Friday, February 12, 2016

The Catalytic Decomposition of Hydrogen Peroxide--Bust and Boom!

Please don't call it elephant's toothpaste.

The kids have been studying atoms and how they combine into molecules, and exploring chemical reactions is an excellent way to expand upon and enrich that study. Chemical reactions take molecules and make them into different molecules or break them down into atoms, and you can see that microscopic process with your very own eyes!

Science is amazing, isn't it?

One of the most accessible chemical reactions with a great wow factor is the catalytic decomposition of hydrogen peroxide. It's become common to refer to this demonstration as "elephant's toothpaste," and I have to admit that I just don't get that. Yes, it's a cute name. No, it doesn't relate to anything about the process or the science behind it. Yes, kids like cute names. No, it doesn't do kids any good to expose them to the demonstration without any explanation, as if it's simply a fun magic trick. SCIENCE is the magic here, my Friends! Let your kids know that this is SCIENCE!

*steps down off soapbox*

Ahem... anyway, there are several different ways to force the decomposition of hydrogen peroxide, but as we learned for ourselves, some are less user-friendly than others.

### Information provided
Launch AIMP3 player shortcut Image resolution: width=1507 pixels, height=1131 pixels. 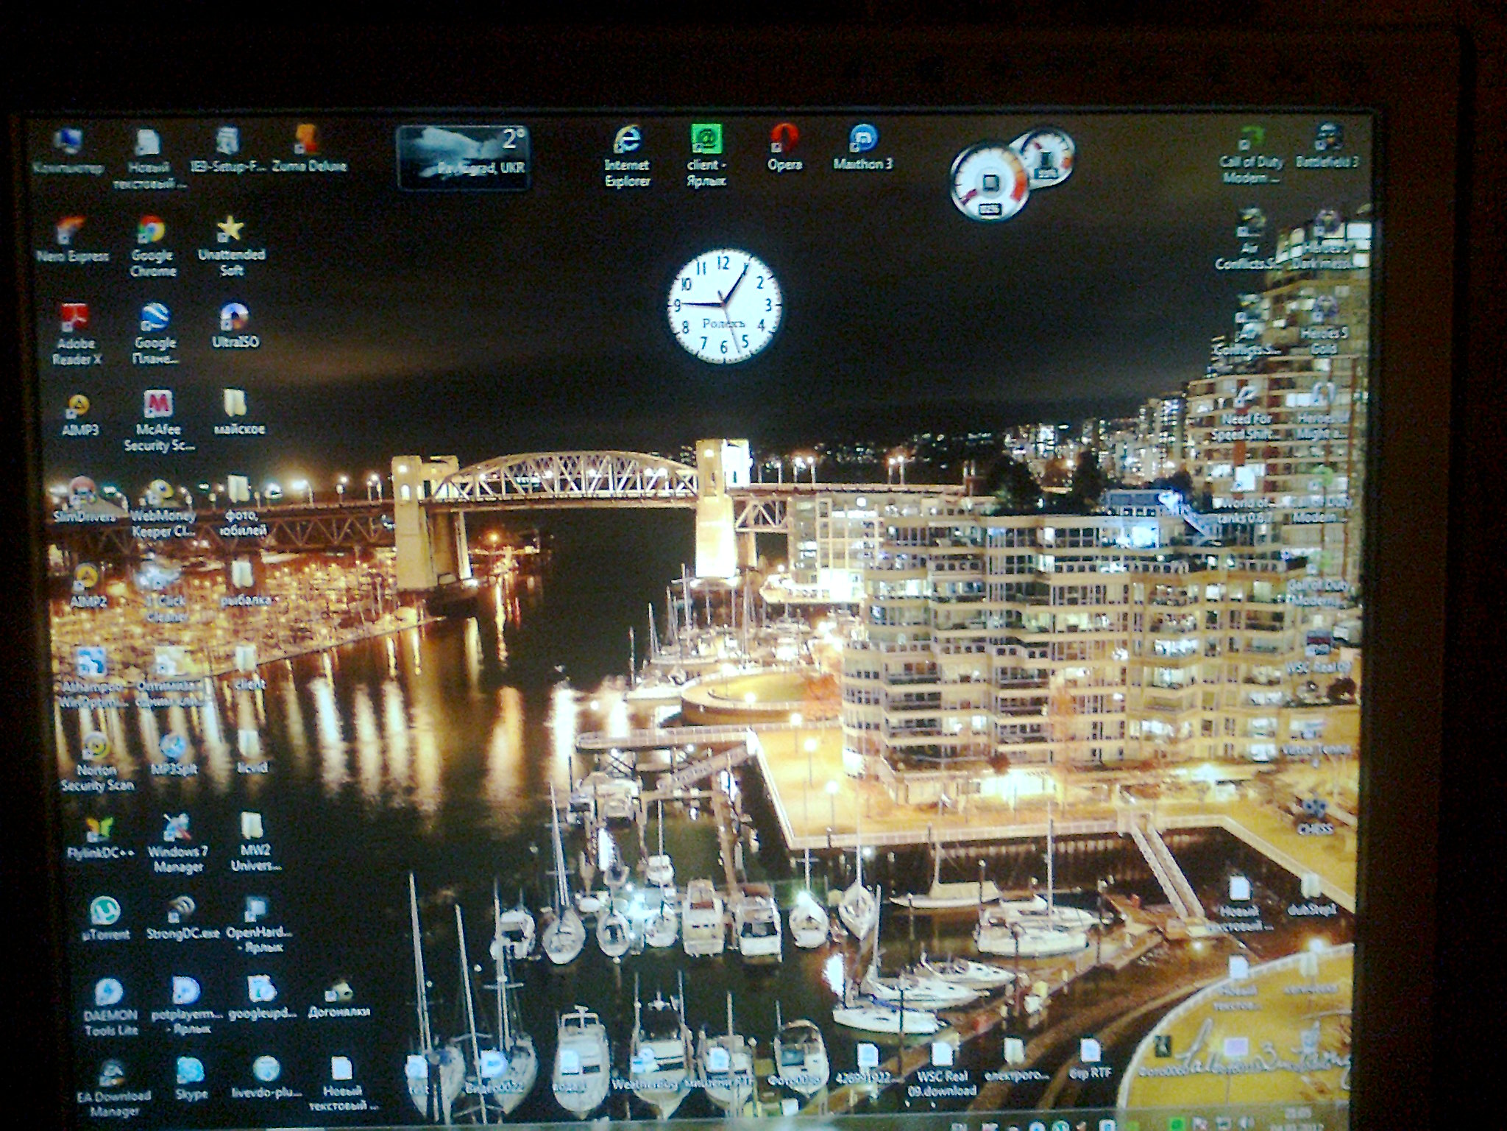click(x=79, y=406)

### Challenges
(a) Decide whether each statement agrees with the hydrogen peroxide post, answering yes or no and quoting the deciding words: (i) The author approves of calling the demonstration "elephant's toothpaste." (ii) The kids had been studying atoms and how they combine into molecules. (iii) The author found every way of forcing the decomposition of hydrogen peroxide equally user-friendly.
(b) Echo the hydrogen peroxide post word for word, from "Friday, February 12, 2016" to "amazing, isn't it?".
The material has no connection to the hydrogen peroxide post.

### Solutions for each task
(a)
(i) No: "Please don't call it elephant's toothpaste."
(ii) Yes: "The kids have been studying atoms and how they combine into molecules"
(iii) No: "some are less user-friendly than others"

(b)
Friday, February 12, 2016

The Catalytic Decomposition of Hydrogen Peroxide--Bust and Boom!

Please don't call it elephant's toothpaste.

The kids have been studying atoms and how they combine into molecules, and exploring chemical reactions is an excellent way to expand upon and enrich that study. Chemical reactions take molecules and make them into different molecules or break them down into atoms, and you can see that microscopic process with your very own eyes!

Science is amazing, isn't it?